# new to site, saying hello and looking catamaran



## Boston Charter Boat (Jan 24, 2017)

Hey folks. 40 year sailor, 100 ton. blah blah blah. I own the best slip in boston and am looking for a used 40ft cat. If anyone knows of such please drop me a line. Thanks! Going to try and attach a picture.


----------



## Minnewaska (Feb 21, 2010)

Welcome aboard. I'm sure you've checked all the usual online listing sites, so nothing more I can add. Based on your screen name, I'm curious if this will be to run charters? Do you own/run a charter company in Boston?


----------



## eherlihy (Jan 2, 2007)

The BEST slip in Boston was owned, or leased, by John Henry (owner of the Red Sox).

Welcome to SailNet.


----------



## Boston Charter Boat (Jan 24, 2017)

Ok finally the picture


----------



## Boston Charter Boat (Jan 24, 2017)

Did the picture show up?


----------



## eherlihy (Jan 2, 2007)

You have a slip at Boston Yacht Haven - and no boat?


----------



## Skyeterrier (Feb 11, 2016)

Okay, since it looks like this thread was started a year and a half ago, presumably you either found a boat to put in the slip since then or got rid of the slip?
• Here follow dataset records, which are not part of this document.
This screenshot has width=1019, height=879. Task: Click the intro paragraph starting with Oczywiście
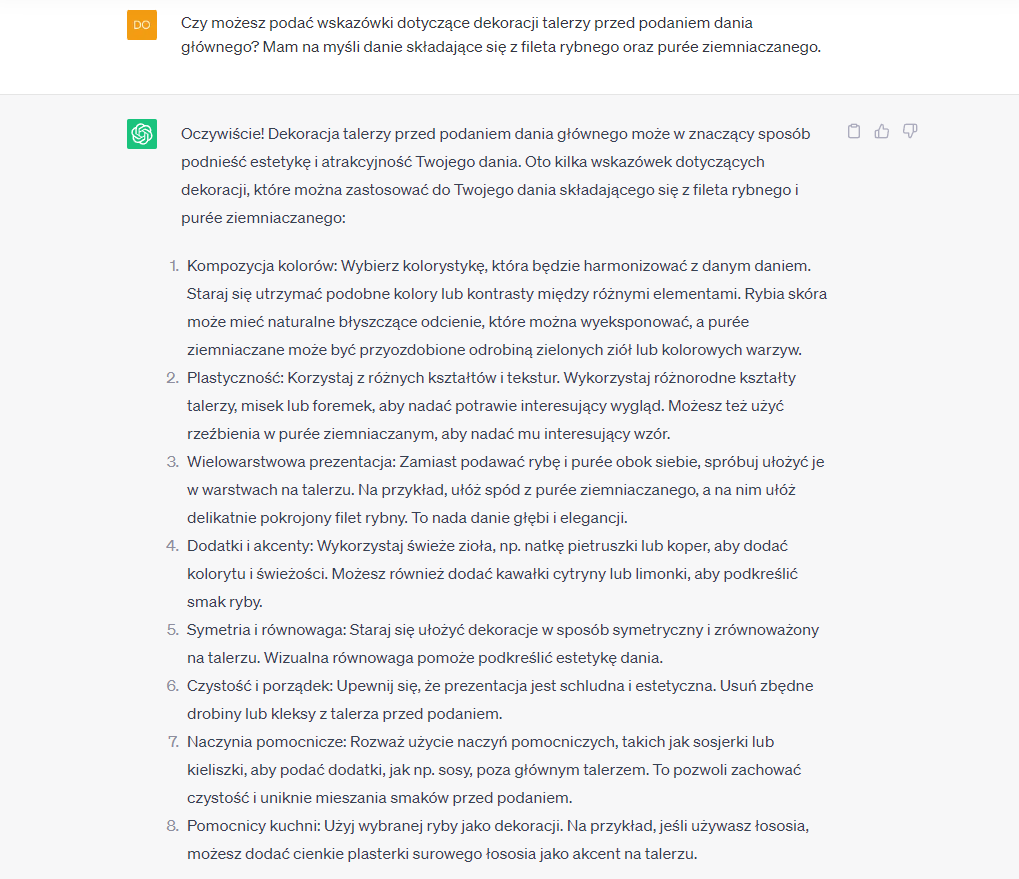tap(496, 176)
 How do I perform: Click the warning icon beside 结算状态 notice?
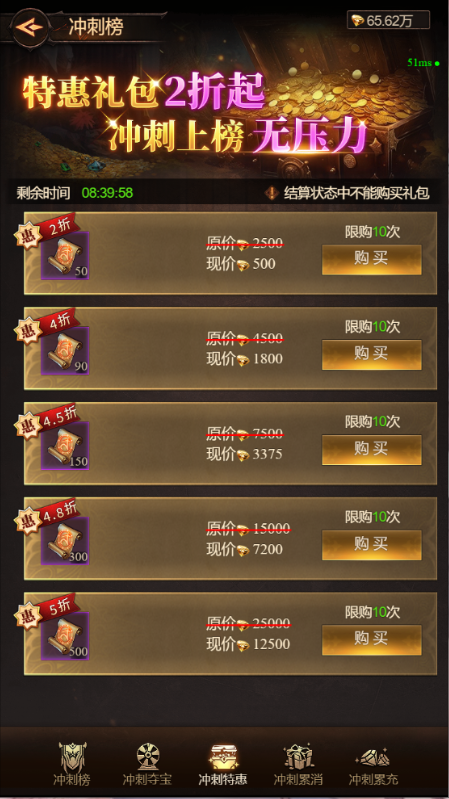272,193

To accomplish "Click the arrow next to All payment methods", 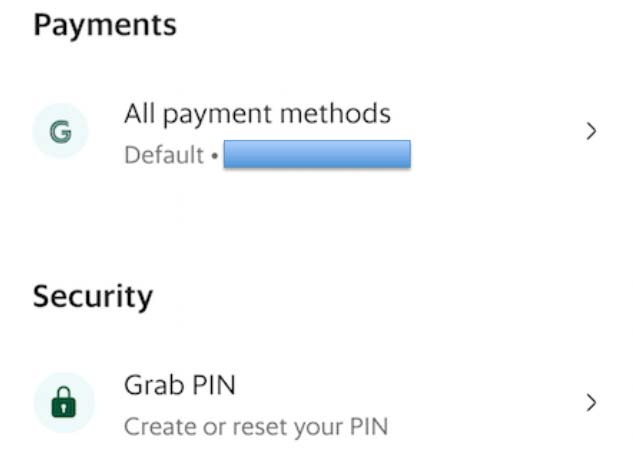I will tap(591, 131).
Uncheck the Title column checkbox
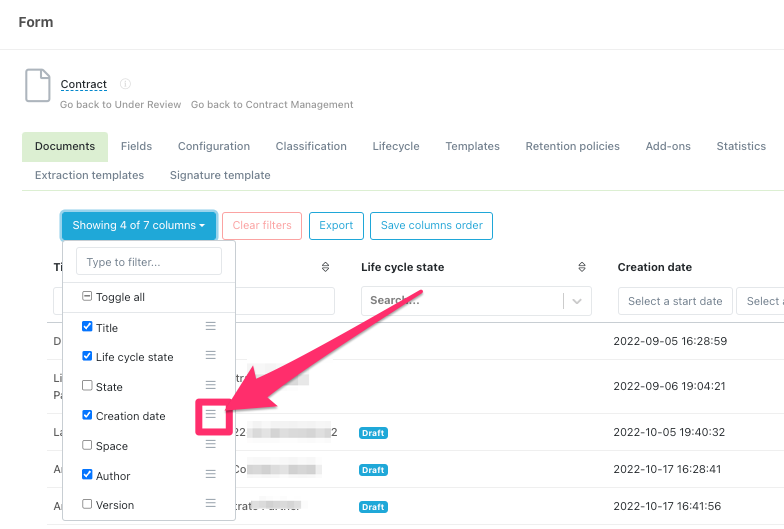The image size is (784, 529). click(87, 327)
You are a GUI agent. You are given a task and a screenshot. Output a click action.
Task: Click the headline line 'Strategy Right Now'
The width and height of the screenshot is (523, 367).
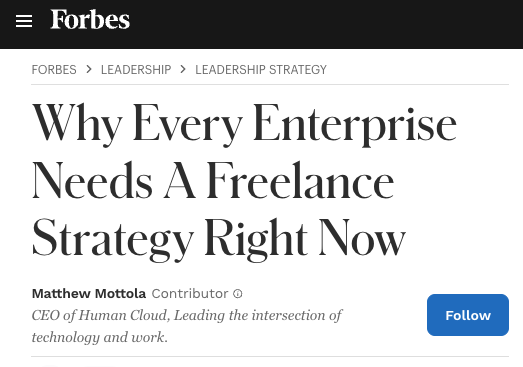pos(219,240)
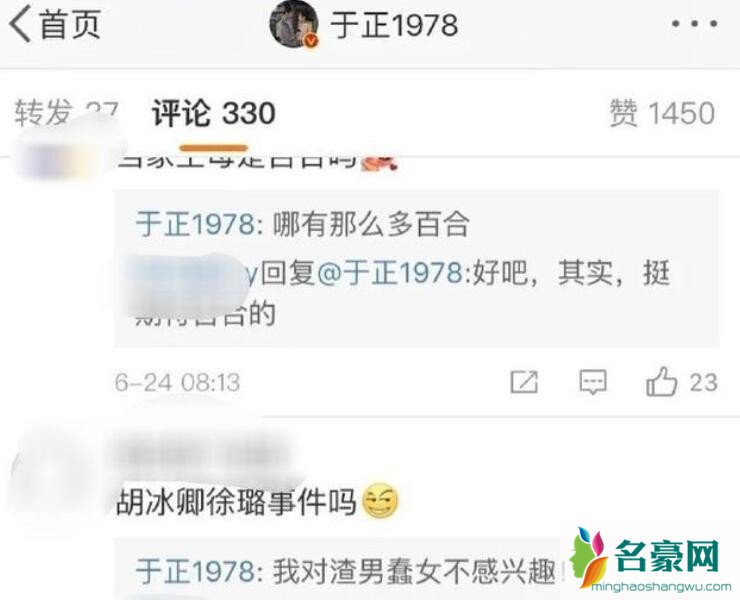740x600 pixels.
Task: Open the 胡冰卿徐璐事件吗 comment
Action: pyautogui.click(x=236, y=502)
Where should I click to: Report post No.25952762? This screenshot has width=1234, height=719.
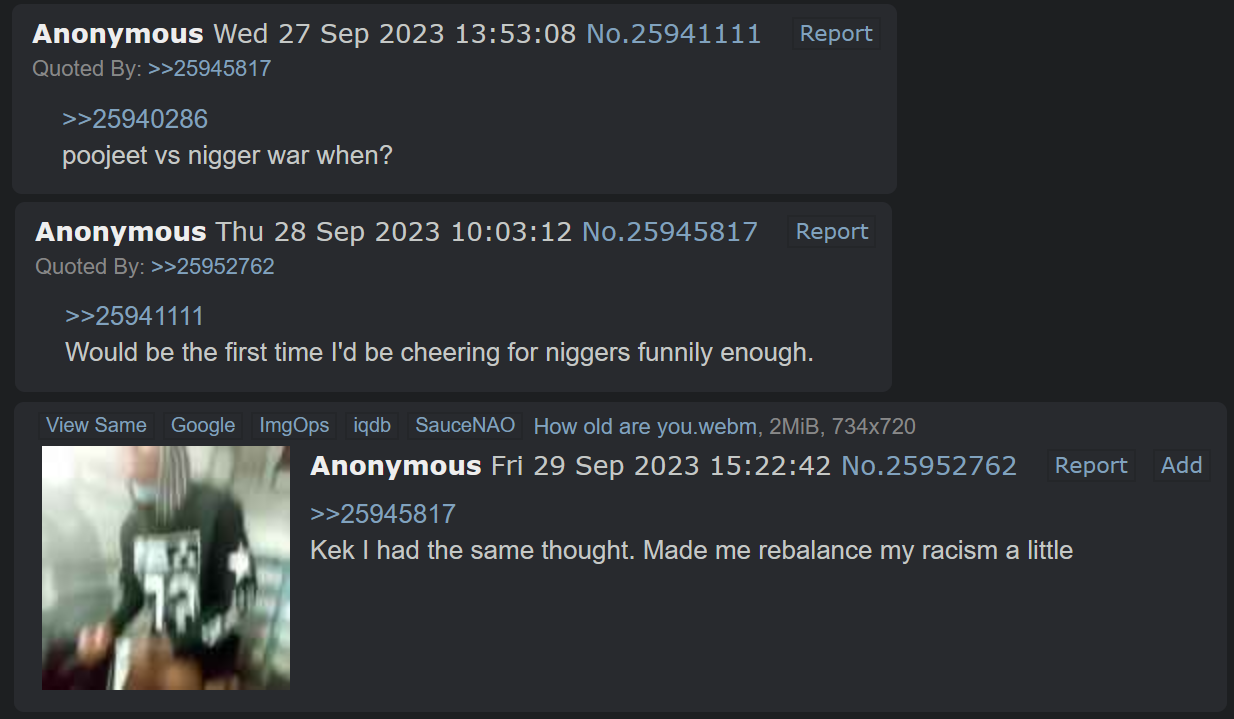point(1091,465)
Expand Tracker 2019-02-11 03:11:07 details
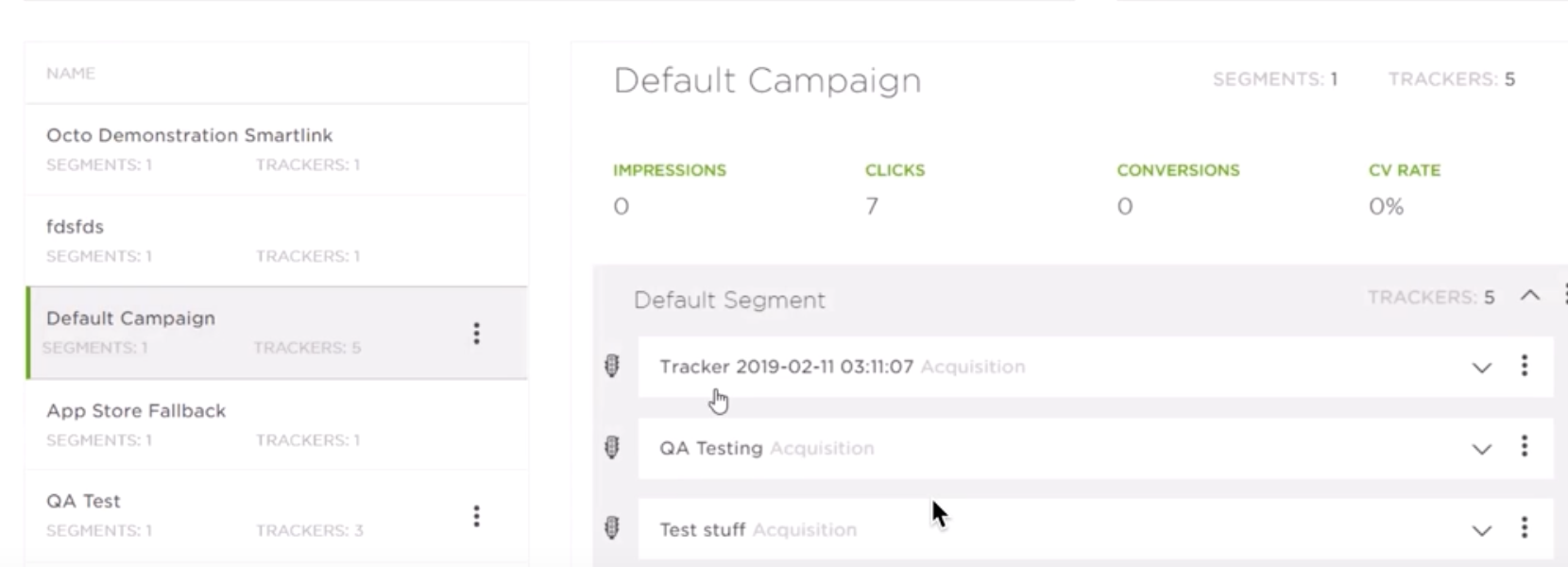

What did you get?


----------



## Boston Charter Boat (Jan 24, 2017)

Ok, couldn't find a reasonable 40 foot cat on the East coast, people were insane on prices. So I found an 84 Prout quest 33, new gelcoat, rigging, sails, mast and engine in the middle of a Florida swamp. 1400 miles offshore later and she is now home.


----------



## contrarian (Sep 14, 2011)

If those 2 pictures are what you're calling a "Florida Swamp" then you obviously missed out on a proper swamp tour !!!


----------



## jephotog (Feb 25, 2002)

Boston Charter Boat said:


> Did the picture show up?


Looks a bit crowded for my liking, last thing I want from my slip is 100 tourists staring at me in my cockpit.


----------



## Boston Charter Boat (Jan 24, 2017)

Oh I don't think I missed the swamp tour, caught this at the dock. Six and half feet.


----------



## Boston Charter Boat (Jan 24, 2017)

Tourists are what happens when you live in the big city. As long as they stay on their side of the moat.


----------